Poster
in
Workshop: Workshop on Large Language Models for Agents
MedAgents: Large Language Models as Collaborators for Zero-shot Medical Reasoning
Xiangru Tang · Anni Zou · Zhuosheng Zhang · Ziming Li · Yilun Zhao · Xingyao Zhang · Arman Cohan · Mark Gerstein
Large Language Models (LLMs), despite their remarkable progress across various general domains, encounter significant barriers in medicine and healthcare. This field faces unique challenges such as domain-specific terminologies and reasoning over specialized knowledge.

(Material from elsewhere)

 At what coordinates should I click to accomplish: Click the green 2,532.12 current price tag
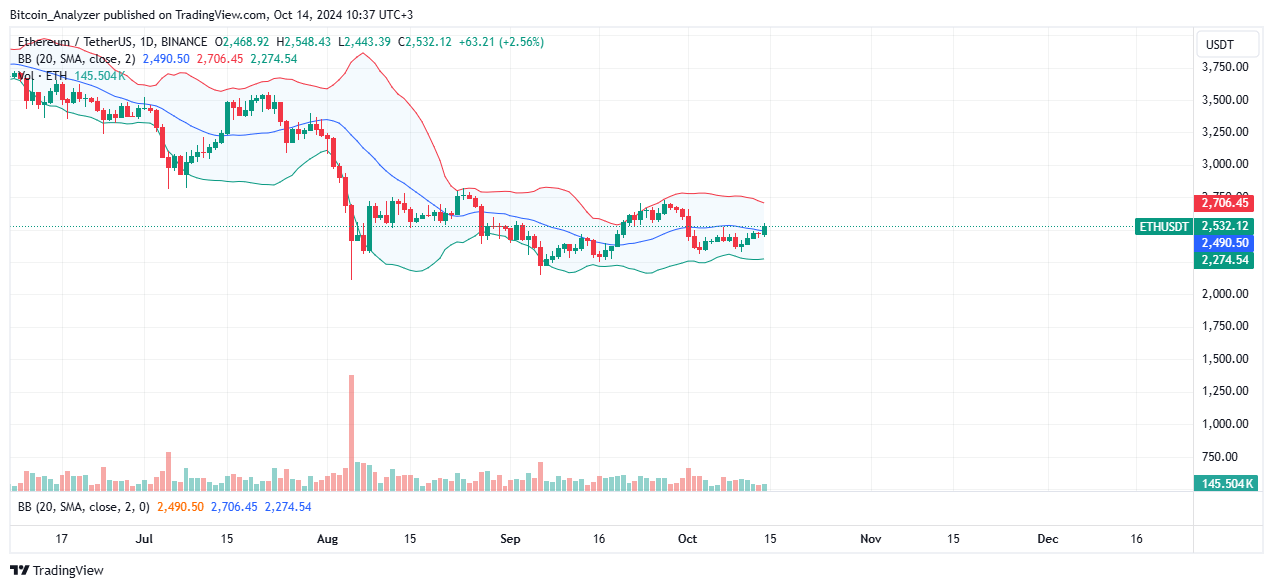(1226, 227)
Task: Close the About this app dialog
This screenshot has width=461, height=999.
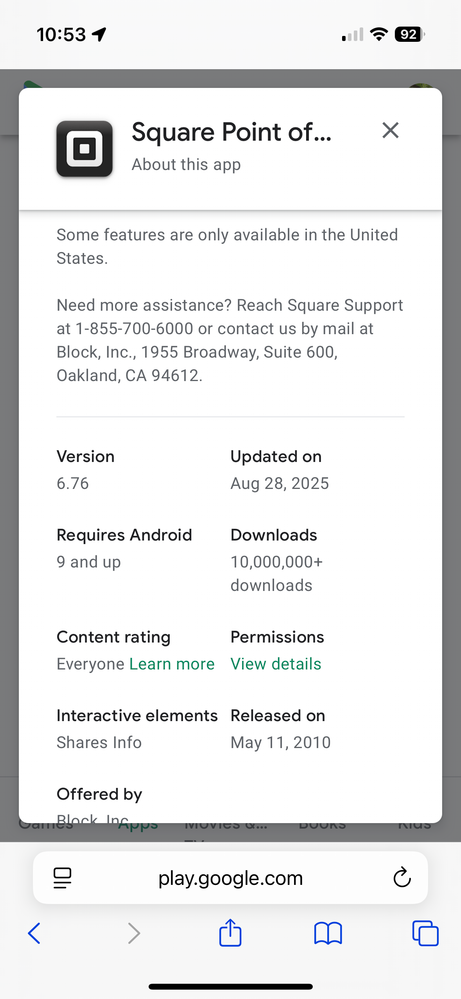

To address these issues, we propose a novel Multi-disciplinary Collaboration (MC) framework for the medical domain that leverages role-playing LLM-based agents who participate in a collaborative multi-round discussion, thereby enhancing LLM proficiency and reasoning capabilities. This training-free and interpretable framework encompasses five critical steps: gathering domain experts, proposing individual analyses, summarising these analyses into a report, iterating over discussions until a consensus is reached, and ultimately making a decision. Our work focuses on the zero-shot setting, which is applicable in real-world scenarios. Experimental results on nine datasets (MedQA, MedMCQA, PubMedQA, and six subtasks from MMLU) establish that our proposed MC framework excels at mining and harnessing the medical expertise within LLMs, as well as extending its reasoning abilities.